Ye fairy distances, ye lordly woods,

Haunted by paths like those that Poussin knew,

When after his all gazers' eyes he drew:

I go, and if I never more may steep
An eager heart in your enchantments deep,
Yet ever to itself that heart may say,

Be not exacting; thou hast lived one day;

Hast looked on that which matches with thy mood,
Impassioned sweetness of full being's flood,

Where nothing checked the bold yet gentle wave,
Where naught repelled the lavish love that gave.
A tender blessing lingers o'er the scene,

Like some young mother's thought, fond, yet serene,
And through its life new-born our lives have been.
Once more farewell,—a sad, a sweet farewell;
And, if I never must behold you more,

In other worlds I will not cease to tell

The

rosary I here have numbered o'er;

And bright-haired Hope will lend a gladdened ear,
And love will free him from the grasp of Fear,
And Gorgon critics, while the tale they hear,
Shall dew their stony glances with a tear,
If I but catch one echo from your spell ;-
And so farewell,—a grateful, sad farewell!"

There is no attempt at grandiloquence in these verses; most of those we have read on the same theme are written too much in the "Ercles vein." Poets produce greater effect by simplicity than by those turgid words which are too frequently mistaken for fine poetry.

For a great author Coleridge has sinned most against this law in his "religious musings," and even in that magnificent anthem to Chamouni, beginning

"Hast thou a charm to stay the morning star,

So long thou seemest to pause," &c.

There are many phrases which trench upon good taste, and overstep the modesty of Nature. It is easy to perceive when a poet's heart is not in his subject, by the number of gaudy epithets and elaborate metaphors; the effect of one is a certain proof of the absence of the other.

Great effects are frequently produced by the simplest words. Who can refrain from admiring the vividness of this image from Watts's Hymns?

"For Satan trembles when he sees

The weakest sinner on his knees!"

This has always appeared to us as suggestive as any two lines ever written. The cowering of the grand monarch of abstract evil before a penitent is a noble image. The very attitude of humiliation to God being the overtowering defiance of the great enemy!

Of a similar class of condensed suggestiveness is the line in Green's Poem of the Spleen. Alluding to the efficacy to exercise in that complaint, the Poet says,

"Throw but a stone the Giant dies!"

A finer allusion to the combat between David and Goliah has never been made. Our recollection suggests another piece of the bold sculpture of Thought, by a few dashes of the chisel. It is from Collins's "Ode to Fear."

"Danger, whose limbs of giant mould,
What mortal eye can fixed behold?
Who stalks his round, a hideous form,
Howling amidst the midnight storm,
Or throws him on the ridgy steep
Of some loose hanging rock to sleep!"

It is needless to comment on the two last lines; there is a world of fear in the simple attitude.
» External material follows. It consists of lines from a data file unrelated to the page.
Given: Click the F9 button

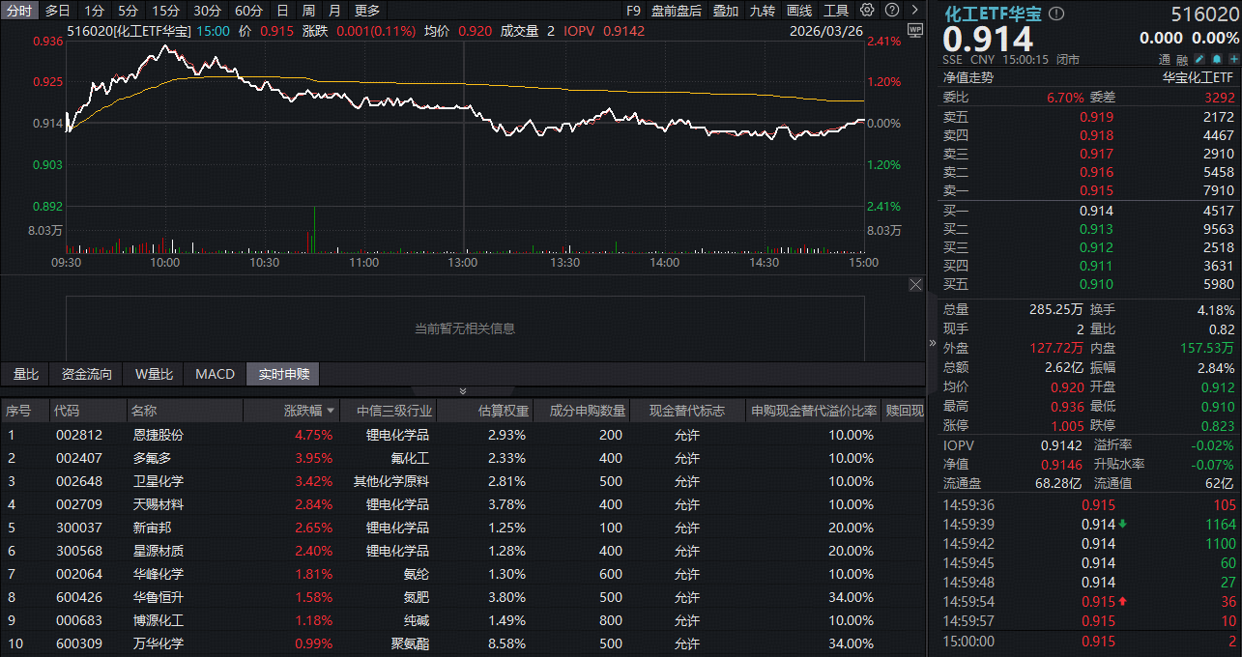Looking at the screenshot, I should click(x=635, y=11).
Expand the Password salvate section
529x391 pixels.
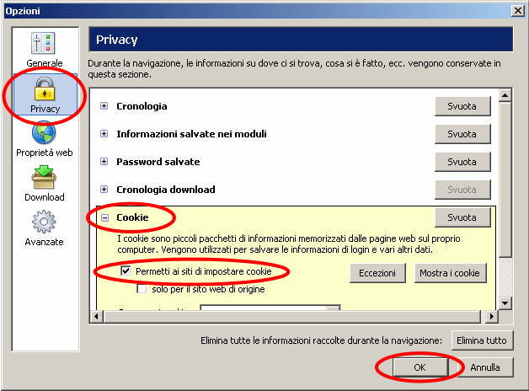point(104,162)
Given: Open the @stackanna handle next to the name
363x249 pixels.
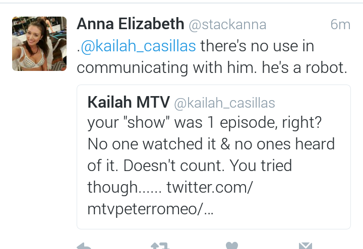Looking at the screenshot, I should pos(227,25).
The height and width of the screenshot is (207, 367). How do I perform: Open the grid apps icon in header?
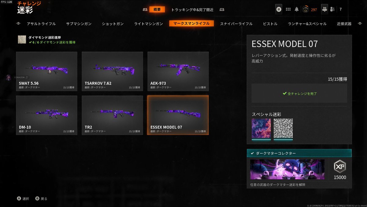tap(288, 9)

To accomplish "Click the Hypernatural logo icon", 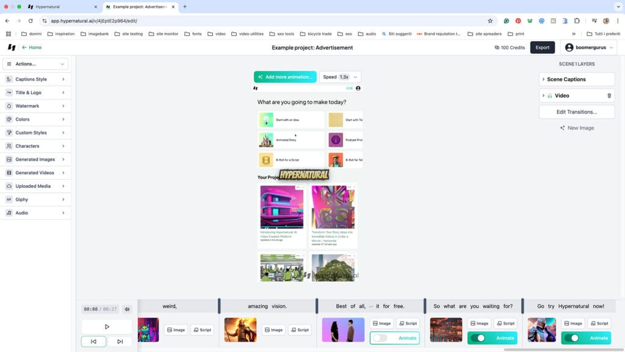I will click(x=11, y=47).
We must give one more instance of the felicitous power of a few words, naturally placed, to produce a great idea. Alluding to the fate of Richard the Second, who was starved to death, Gray says:

"Close by the regal chair

Fell Thirst and Famine scowl

A baleful smile upon their baffled guest."

Our space will not allow us to analyse "The Women of the Nineteenth Century." It is the less necessary, as it displays the same characteristics as Miss Fuller's other writings.

It is an additional evidence of her freshness of mind, and fearlessness of testifying to the truth, as it appears to her. However unpalatable and strange the opinions she advocates now appear, we feel pretty certain every year will bring the world nearer to their recognition, and the wonder then will be how any rational being could have doubted them.

We should not be giving a complete portrait of Miss Fuller if we were to omit noticing her capabilities as a traveller, and an observant visitor of foreign lands; in this respect her letters to the "Tribune" are admirable specimens of observation. We were much amused at the humorous hints she occasionally throws out on the distribution of labor between the sexes. Lamb had the same notion that mankind never could pretend to any "gallantry," so long as they allowed the housemaids to do all the work. Miss Fuller seems inclined to turn the lords of creation into washerwomen.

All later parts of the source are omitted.